Q: When must a remote seller begin collecting and remitting sales tax?

A: Registration requirements vary by state. Contact the state directly to determine your registration requirements.

If you have a physical presence or other legal obligation to collect and remit sales tax for a state and are not already registered, you should register immediately.

Q: I already collect and remit sales tax. Should I continue?

A: Yes. If you are already registered and collect and remit sales tax or remit sales tax through a third party, such as a marketplace facilitator, you should continue to do so.

Q: I want to start collecting and remitting now. What should I do?

A: Selling in multiple Streamlined States? You can register to collect and remit sales tax in all 24 Streamlined member states by completing one simple online application through the Streamlined Sales Tax Registration System (SSTRS). There is no fee to register using the SSTRS.

www.sstregister.org

Each state will send you information related to its sales and use taxes and you will be responsible for filing returns with each Streamlined State.

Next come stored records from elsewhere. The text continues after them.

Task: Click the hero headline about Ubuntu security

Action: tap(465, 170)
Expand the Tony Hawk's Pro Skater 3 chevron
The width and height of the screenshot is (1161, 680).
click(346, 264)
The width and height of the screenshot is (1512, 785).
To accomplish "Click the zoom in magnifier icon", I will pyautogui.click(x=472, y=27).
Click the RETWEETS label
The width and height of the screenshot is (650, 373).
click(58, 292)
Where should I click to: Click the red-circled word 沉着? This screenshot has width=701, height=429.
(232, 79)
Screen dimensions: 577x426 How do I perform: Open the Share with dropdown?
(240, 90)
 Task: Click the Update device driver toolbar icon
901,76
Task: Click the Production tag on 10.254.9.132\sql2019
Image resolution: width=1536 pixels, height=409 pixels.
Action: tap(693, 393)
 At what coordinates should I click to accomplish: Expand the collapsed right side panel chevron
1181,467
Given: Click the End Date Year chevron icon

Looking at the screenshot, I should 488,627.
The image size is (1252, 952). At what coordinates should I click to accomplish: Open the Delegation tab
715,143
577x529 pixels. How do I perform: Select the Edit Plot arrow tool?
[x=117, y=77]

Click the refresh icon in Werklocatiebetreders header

Q: Only need to register in a few states?

A: You may register separately for each state by completing each state’s registration form.

www.streamlinedsalestax.org/index.php?page= State-Websites

Q: Don’t want to register through the SSTRS?

A: You can register separately for each state by completing each state’s registration form.

Q: Selling in a state that is not a Streamlined State?

A: You will need to register by completing that state’s registration form.

Q: Do you need help with your sales taxes?

A: The Streamlined Sales Tax Governing Board has contracts with Certified Service Providers (CSP) that can handle nearly all seller’s sales and use tax responsibilities.

Any remote seller registered through the SSTRS may contract with a CSP. There is no charge for CSP services in the Streamlined States where the seller is a remote seller.

It is recommended that you contact the CSP to discuss their services prior to registering. If necessary, the CSP can register your business for you. If you register prior to contracting with the CSP, you will be responsible for filing returns until the CSP is ready to provide its services to your company. The CSP will provide the services necessary to:

• Register a seller in all Streamlined member states • Set up and integrate the CSP’s software with the seller’s system • Identify which products and services are taxable • Determine the appropriate sales or use tax rate and calculate the tax due at the time of the sale • Prepare and file the required sales and use tax returns for each of the Streamlined States • Remit the tax to each of the Streamlined States • Resolve any notices or audits by any of the

Streamlined State

To learn more about the CSP program, see the FAQs related to Certified Service Providers at www.streamlinedsalestax.org.

Q: I have a question for a specific state, what should I do?

A: If you have questions related to a specific state’s laws and requirements, please contact that state directly.